* EXERCISE PROMPT:
Each line of the listing that holds "Image" counts once; report how many there are, and nothing more.

* TASK INPUT:
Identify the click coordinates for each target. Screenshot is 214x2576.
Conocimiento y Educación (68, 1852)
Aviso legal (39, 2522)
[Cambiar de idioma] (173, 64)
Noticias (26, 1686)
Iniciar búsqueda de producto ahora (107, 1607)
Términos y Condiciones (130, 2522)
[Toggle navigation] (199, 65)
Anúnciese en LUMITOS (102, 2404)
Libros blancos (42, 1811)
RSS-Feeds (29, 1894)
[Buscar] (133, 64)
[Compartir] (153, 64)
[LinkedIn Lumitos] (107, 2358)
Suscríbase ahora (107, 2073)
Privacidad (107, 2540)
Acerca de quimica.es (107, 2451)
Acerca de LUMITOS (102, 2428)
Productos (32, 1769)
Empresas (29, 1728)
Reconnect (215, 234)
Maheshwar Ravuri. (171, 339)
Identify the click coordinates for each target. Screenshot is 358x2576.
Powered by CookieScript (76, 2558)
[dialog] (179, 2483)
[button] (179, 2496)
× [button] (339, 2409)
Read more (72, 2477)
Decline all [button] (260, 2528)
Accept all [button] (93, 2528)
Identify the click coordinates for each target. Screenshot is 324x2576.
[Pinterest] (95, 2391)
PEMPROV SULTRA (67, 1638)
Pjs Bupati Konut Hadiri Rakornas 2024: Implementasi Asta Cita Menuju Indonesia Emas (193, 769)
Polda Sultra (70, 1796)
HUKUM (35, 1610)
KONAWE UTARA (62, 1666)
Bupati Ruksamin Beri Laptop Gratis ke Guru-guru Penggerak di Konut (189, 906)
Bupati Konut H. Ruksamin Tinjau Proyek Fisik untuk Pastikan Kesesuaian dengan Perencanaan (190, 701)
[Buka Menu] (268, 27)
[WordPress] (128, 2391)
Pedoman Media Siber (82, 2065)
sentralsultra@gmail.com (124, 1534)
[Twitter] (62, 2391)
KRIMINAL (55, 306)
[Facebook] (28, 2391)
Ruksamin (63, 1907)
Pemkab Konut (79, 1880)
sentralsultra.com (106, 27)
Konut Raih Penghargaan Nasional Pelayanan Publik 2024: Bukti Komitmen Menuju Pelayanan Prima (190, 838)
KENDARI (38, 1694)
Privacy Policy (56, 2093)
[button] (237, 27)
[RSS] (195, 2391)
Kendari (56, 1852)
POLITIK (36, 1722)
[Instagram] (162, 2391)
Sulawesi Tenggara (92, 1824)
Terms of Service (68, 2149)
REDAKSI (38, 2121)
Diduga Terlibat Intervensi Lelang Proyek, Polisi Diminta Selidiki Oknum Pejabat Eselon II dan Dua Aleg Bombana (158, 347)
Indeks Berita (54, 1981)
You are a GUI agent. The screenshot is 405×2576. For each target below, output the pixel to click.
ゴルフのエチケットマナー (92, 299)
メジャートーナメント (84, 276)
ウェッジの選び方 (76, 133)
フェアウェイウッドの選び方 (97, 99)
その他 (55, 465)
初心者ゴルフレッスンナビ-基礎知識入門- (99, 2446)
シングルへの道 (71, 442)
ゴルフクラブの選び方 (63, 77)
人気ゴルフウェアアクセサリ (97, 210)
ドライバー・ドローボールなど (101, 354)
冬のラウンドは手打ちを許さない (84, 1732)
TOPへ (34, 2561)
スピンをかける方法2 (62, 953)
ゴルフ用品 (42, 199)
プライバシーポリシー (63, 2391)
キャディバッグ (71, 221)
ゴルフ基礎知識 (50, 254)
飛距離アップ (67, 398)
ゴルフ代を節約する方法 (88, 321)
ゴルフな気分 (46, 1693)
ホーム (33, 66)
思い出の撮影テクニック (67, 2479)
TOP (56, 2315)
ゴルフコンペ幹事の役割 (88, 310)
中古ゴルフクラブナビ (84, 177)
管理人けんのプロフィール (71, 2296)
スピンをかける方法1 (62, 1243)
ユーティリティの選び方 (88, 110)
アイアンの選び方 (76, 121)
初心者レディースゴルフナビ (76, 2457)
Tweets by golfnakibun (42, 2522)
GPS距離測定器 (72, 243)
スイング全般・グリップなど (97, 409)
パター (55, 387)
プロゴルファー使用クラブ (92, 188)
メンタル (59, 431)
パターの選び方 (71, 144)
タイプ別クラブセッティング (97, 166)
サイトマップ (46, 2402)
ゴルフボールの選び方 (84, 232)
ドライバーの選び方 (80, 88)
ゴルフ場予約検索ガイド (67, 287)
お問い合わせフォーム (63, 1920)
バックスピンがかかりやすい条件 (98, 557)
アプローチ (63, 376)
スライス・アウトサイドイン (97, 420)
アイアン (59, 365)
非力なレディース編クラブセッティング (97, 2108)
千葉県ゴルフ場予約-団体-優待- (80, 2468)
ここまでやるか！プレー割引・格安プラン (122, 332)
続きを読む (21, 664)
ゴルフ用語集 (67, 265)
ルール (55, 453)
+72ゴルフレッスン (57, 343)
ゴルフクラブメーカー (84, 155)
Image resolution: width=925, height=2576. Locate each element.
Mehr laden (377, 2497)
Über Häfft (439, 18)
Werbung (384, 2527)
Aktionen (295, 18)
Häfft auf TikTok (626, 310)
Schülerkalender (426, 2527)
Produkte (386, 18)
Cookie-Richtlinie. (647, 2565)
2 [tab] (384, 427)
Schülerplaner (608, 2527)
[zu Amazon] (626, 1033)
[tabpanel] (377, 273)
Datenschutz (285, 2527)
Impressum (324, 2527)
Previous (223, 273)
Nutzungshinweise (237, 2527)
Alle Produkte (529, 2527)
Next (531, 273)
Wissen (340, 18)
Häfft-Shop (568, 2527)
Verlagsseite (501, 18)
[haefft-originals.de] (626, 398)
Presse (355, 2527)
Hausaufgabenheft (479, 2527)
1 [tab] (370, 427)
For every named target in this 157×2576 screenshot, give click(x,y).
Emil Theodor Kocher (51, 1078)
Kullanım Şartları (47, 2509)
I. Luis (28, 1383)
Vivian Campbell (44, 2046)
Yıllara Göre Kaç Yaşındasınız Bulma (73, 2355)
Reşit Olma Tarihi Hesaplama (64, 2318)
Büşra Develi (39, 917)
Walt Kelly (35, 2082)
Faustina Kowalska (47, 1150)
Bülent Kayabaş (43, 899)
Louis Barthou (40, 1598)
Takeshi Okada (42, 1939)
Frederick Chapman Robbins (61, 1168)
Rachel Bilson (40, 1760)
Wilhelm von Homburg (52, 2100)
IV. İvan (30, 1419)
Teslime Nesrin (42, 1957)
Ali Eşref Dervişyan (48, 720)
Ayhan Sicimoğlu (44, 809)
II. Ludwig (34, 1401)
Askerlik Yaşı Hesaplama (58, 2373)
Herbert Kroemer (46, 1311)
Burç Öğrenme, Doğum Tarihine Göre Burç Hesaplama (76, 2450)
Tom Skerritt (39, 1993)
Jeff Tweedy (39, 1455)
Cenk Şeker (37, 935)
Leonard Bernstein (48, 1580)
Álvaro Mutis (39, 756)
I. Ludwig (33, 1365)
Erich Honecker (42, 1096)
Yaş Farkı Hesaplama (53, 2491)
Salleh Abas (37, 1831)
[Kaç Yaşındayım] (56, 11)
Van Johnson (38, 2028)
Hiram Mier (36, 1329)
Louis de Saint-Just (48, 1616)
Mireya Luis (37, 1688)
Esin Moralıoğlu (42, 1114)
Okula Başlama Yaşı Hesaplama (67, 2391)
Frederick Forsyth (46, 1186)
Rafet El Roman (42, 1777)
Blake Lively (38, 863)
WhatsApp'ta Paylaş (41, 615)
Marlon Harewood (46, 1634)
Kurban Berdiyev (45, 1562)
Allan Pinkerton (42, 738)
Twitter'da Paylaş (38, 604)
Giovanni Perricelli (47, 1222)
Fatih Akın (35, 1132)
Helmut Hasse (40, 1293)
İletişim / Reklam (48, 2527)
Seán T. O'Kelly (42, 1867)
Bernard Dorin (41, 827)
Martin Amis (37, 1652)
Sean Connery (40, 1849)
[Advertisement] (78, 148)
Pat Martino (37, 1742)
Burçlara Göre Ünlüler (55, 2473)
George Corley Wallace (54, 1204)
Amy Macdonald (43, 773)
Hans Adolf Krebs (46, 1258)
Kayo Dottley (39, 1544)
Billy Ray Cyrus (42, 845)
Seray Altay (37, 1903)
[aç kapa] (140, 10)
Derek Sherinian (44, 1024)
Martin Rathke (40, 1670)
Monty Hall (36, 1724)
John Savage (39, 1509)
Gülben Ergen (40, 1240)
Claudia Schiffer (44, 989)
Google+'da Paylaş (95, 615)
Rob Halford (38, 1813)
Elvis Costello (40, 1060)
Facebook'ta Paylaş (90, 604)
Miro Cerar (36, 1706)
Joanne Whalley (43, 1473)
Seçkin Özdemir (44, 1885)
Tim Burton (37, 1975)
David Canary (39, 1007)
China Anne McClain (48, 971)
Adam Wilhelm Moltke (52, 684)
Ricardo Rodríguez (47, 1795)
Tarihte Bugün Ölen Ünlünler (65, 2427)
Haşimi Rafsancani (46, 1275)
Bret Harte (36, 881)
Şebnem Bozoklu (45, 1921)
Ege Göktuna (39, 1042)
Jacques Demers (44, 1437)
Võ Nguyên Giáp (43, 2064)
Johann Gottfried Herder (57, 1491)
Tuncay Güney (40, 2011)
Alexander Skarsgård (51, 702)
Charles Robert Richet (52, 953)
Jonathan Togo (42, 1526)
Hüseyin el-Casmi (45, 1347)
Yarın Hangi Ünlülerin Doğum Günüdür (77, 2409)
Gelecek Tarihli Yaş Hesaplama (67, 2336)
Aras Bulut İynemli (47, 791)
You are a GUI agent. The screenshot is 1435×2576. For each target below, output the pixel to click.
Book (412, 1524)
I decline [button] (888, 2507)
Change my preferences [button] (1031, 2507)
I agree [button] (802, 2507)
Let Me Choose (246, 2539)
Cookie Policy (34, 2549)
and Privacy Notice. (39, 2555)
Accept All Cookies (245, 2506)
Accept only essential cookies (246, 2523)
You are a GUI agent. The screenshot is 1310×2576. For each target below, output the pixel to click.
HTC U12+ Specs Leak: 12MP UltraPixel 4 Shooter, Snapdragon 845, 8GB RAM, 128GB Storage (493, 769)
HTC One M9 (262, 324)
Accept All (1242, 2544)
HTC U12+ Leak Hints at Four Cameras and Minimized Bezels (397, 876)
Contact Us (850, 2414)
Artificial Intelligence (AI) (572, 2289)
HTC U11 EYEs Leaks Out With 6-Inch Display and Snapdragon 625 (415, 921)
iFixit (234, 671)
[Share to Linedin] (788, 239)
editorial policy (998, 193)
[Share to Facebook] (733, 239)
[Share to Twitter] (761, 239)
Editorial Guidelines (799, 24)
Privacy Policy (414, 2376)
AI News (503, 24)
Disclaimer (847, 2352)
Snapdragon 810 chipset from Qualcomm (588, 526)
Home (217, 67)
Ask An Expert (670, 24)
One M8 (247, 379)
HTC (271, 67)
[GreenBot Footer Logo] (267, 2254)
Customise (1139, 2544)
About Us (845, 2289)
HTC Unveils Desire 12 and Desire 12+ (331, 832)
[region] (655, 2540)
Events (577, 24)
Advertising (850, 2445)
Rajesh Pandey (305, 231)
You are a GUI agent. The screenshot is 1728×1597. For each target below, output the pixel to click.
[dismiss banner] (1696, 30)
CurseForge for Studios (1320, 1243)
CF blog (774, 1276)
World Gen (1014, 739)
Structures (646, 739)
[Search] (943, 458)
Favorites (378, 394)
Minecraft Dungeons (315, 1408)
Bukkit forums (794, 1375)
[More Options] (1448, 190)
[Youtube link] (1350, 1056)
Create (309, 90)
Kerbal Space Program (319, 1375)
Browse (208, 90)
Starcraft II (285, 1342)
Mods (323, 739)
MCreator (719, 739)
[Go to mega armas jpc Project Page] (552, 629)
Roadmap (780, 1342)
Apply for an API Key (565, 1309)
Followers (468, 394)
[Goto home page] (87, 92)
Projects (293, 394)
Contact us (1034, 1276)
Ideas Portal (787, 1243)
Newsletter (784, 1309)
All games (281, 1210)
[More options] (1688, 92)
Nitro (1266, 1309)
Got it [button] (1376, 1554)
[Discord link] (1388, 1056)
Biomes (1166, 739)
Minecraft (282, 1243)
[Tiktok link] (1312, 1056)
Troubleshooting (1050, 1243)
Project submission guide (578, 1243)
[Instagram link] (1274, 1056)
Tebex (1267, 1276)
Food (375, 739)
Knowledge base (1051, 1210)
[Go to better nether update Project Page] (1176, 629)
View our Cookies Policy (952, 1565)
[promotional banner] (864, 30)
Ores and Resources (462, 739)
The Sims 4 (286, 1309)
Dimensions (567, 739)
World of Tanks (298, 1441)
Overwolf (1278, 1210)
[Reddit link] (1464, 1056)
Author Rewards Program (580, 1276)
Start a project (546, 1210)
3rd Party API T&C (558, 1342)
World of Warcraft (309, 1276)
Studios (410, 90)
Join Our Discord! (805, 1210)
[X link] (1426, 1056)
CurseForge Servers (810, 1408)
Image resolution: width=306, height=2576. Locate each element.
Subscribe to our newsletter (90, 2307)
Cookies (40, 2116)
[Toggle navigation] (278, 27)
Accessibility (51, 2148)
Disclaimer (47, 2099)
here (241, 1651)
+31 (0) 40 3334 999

* WRITTEN RESPONSE:
2